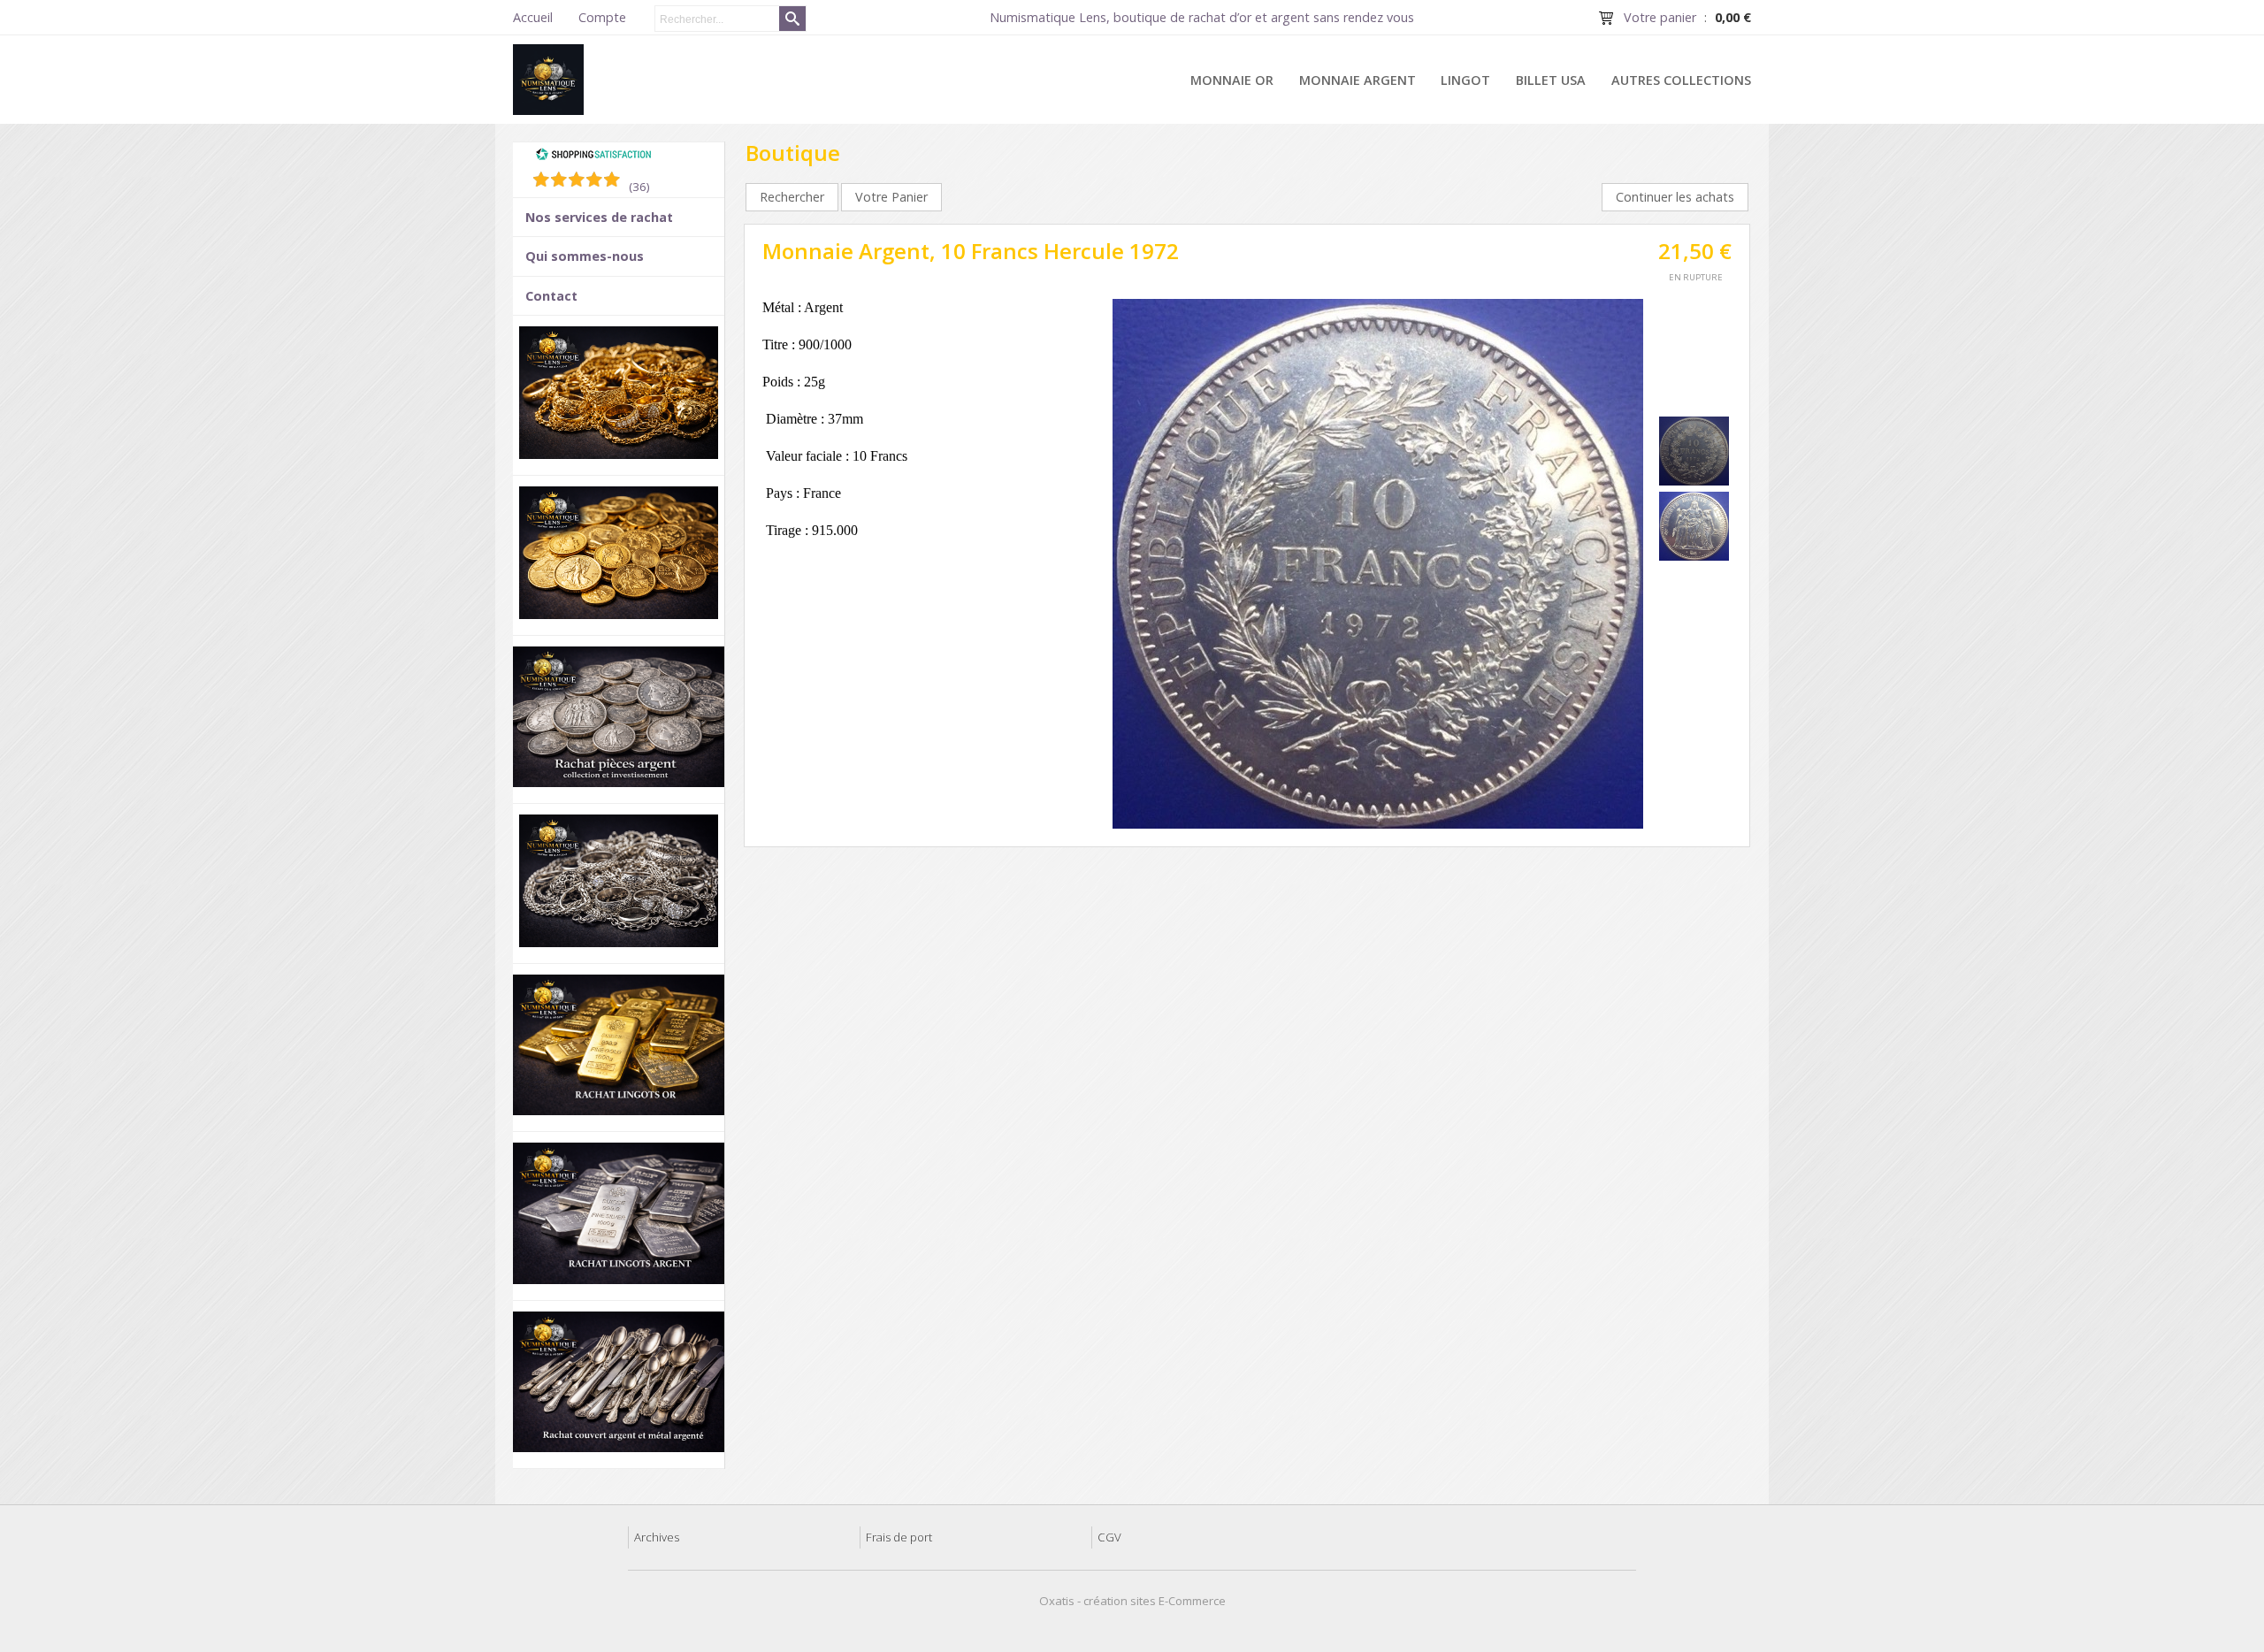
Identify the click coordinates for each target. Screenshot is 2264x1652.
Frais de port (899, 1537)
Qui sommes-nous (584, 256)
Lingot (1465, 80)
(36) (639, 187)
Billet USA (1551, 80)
* * *
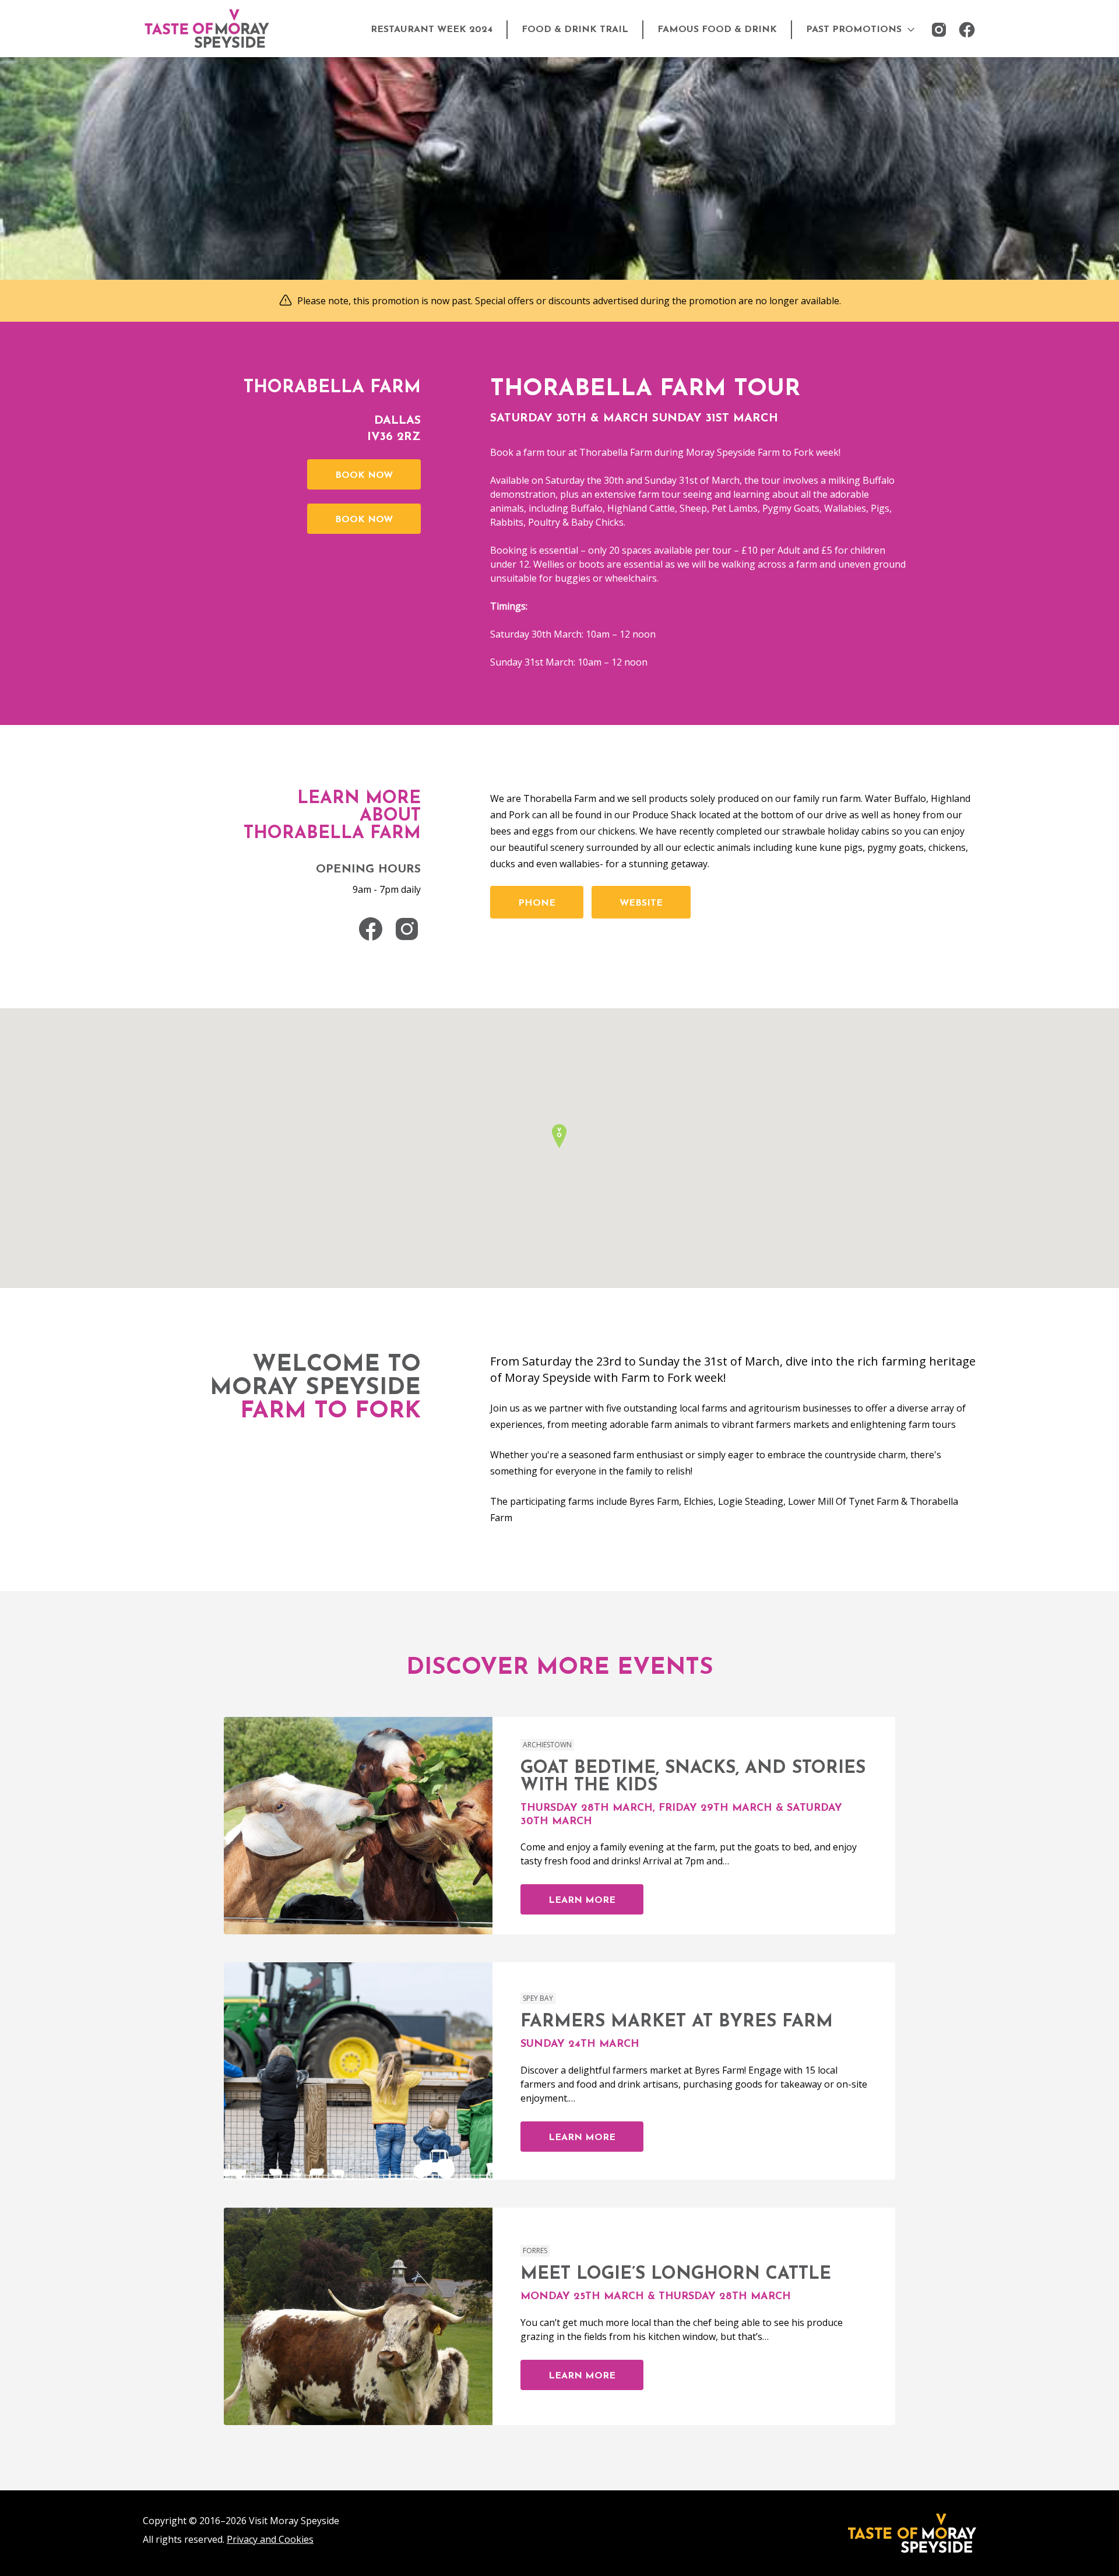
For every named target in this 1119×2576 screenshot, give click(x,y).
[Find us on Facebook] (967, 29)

▸ The problem
Your task is to find each line in the entries that contains the string "click" and copy it.

▸ Finished exercise
Identify the click coordinates for each target. Screenshot is 2264x1652.
For every named target in this 1119×2576 screenshot, give click(x,y).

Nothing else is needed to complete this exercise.